Most of you already have the 8% body and sleeve blocks (if you don't they're still at 50% off too) so it's quite easy to use that same block to make yourself a bodysuit .... they're even easier than swimwear because they don't need lining! What you're looking for is a plain/ribbed/textured cotton spandex knit.

I've included a photo from Commando ... I quite like this Brand and have bought online from them before, but the image is here for inspiration only.

What do you need to think about when doing body suit patterns? Well cotton spandex fabrics generally have much more stretch (but less rebound) so you could (I can't believe I'm saying this) even close out the bust dart vertically on busts D cup or under.

You can choose a standard sleeve head without having to alter the block at all or you could make a raglan sleeve ... or you could even do an asymmetrical top with one sleeve like in the photos on their website. The choices are limitless really.
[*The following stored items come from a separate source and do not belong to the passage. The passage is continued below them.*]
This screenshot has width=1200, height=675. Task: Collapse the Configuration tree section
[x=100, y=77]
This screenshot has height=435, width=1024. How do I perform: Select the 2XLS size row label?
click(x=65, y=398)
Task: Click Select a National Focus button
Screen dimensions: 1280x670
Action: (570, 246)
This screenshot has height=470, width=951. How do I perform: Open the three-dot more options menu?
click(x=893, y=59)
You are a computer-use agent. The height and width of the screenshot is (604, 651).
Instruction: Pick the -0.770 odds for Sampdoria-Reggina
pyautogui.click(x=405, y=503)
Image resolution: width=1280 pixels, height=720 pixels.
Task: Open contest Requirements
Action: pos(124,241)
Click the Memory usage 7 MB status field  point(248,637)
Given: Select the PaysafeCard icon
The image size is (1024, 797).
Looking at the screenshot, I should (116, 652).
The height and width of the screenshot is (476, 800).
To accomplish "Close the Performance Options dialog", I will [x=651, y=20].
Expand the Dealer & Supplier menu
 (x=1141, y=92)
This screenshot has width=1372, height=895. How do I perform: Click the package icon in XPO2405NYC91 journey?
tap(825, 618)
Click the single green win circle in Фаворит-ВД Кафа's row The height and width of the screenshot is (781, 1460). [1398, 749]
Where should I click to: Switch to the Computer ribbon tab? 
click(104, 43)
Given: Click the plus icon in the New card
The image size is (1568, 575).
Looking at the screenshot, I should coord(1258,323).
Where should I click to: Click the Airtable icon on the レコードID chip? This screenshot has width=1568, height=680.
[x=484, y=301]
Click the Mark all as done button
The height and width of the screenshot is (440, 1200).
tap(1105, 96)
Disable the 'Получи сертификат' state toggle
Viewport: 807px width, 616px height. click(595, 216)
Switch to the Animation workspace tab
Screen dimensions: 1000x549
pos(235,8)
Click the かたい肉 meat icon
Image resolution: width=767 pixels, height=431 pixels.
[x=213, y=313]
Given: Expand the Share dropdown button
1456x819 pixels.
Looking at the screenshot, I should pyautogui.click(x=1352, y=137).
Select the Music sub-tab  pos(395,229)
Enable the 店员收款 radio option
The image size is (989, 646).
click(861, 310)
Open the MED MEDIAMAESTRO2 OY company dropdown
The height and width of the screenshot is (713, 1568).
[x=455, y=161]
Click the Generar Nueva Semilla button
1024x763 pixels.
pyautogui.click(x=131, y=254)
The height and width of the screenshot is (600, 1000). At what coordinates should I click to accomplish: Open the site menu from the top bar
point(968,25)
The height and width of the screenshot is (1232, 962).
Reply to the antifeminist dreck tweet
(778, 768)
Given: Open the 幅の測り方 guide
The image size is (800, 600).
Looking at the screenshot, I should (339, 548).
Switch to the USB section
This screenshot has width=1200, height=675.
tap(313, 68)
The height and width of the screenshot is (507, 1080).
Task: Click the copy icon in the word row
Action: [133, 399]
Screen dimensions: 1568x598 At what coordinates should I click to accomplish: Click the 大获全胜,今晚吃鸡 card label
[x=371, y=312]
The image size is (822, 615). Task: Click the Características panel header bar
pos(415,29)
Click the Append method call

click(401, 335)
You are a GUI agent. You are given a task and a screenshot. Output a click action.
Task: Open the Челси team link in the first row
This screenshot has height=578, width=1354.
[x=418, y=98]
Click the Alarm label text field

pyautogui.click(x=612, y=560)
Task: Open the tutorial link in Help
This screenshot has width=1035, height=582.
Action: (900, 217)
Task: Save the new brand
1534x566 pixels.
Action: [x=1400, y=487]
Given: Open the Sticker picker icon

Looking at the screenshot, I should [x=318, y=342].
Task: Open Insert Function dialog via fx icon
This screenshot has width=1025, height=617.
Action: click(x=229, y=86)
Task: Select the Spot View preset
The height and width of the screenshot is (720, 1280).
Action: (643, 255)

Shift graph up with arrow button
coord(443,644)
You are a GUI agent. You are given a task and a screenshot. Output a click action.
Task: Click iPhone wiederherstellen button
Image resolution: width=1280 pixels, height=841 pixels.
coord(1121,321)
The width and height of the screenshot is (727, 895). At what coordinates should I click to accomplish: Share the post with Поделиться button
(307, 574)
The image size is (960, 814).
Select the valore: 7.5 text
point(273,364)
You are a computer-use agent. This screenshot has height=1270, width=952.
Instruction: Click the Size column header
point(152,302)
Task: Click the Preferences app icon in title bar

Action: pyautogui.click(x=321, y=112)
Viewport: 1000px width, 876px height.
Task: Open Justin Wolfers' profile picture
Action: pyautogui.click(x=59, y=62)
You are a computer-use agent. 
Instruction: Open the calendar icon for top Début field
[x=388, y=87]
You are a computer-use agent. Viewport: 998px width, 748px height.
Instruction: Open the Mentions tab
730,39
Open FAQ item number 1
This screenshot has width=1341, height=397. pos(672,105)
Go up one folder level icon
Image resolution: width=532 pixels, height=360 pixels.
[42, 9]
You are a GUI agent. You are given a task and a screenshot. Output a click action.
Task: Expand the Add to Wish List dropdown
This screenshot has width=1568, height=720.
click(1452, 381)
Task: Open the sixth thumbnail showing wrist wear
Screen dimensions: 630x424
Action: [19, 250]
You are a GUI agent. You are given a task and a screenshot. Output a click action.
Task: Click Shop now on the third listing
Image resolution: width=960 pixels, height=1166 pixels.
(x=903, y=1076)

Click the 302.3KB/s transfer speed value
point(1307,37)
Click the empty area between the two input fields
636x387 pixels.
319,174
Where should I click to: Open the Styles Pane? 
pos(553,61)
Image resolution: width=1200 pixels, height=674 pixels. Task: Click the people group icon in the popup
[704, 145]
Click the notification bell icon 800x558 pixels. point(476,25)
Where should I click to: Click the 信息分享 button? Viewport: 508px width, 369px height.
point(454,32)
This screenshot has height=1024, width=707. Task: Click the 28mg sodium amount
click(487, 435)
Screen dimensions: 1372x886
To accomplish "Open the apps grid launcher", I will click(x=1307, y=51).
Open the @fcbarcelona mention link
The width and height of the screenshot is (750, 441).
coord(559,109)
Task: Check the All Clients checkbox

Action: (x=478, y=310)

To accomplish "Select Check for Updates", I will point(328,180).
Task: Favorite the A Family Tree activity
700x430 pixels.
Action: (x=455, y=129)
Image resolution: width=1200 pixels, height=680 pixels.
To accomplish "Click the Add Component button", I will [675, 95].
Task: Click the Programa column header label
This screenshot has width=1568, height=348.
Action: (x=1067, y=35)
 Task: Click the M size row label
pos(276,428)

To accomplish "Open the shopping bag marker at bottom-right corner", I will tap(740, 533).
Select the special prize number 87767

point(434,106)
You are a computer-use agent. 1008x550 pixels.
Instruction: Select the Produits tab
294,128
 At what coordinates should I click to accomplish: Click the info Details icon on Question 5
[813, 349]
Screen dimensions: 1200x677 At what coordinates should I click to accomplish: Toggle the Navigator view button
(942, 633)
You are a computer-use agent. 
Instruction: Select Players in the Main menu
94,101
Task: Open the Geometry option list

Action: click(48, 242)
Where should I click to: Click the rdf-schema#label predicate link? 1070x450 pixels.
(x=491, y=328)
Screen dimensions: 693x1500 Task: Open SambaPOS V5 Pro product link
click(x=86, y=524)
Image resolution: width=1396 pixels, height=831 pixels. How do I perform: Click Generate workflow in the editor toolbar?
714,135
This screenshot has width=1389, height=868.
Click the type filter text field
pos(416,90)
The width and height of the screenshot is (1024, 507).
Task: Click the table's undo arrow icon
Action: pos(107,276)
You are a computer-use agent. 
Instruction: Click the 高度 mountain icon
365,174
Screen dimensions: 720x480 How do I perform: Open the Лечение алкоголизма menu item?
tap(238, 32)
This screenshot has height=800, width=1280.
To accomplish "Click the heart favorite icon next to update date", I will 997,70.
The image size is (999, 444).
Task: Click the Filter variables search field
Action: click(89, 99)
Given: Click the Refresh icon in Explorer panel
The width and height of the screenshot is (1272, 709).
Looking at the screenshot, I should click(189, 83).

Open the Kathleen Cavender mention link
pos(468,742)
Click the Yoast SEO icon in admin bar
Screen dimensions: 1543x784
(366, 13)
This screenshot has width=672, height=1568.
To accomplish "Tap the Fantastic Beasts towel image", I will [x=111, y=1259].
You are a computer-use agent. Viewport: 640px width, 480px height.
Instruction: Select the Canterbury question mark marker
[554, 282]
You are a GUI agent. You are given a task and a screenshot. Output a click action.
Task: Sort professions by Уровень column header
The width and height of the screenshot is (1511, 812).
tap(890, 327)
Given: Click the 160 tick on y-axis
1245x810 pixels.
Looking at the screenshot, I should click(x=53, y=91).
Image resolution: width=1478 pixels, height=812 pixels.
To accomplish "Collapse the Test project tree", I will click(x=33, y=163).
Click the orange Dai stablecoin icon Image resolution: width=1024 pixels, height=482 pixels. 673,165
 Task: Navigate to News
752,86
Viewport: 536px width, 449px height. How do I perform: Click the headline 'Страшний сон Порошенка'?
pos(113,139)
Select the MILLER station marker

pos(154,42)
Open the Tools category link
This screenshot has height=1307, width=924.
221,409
Generally bodysuits have a thong back and lower leg line because they're worn with jeans/trousers, but there's no reason why you couldn't do them with a full bottom too. The low and high thong lines are already on the block as well so you can use those literally or as a guide for your own half way style.

The one thing you may need to do is move the crotch seam forward slightly for the snappy tape as it's further back for the thong on my blocks. I recommend the tape rather than individual snaps as they're less likely to pull off or damage the fabric ... cottons need to spread the load and tapes do that much better.

I also recommend using a 10mm (3/8") soft braided elastic with around 5% length reduction below the actual pattern length because cottons lack the rebound strength you see in nylon spandex fabrics ... and this can help prevent the garment from over stretching and distorting (especially in the wash).

It's really quite straight forward ... if there's huge interest I can do a tutorial but I don't think there's anything new in there we haven't covered before. Do people like bodysuits? Do they have favorite things about ones they own that might help inspire others? Have you made one before?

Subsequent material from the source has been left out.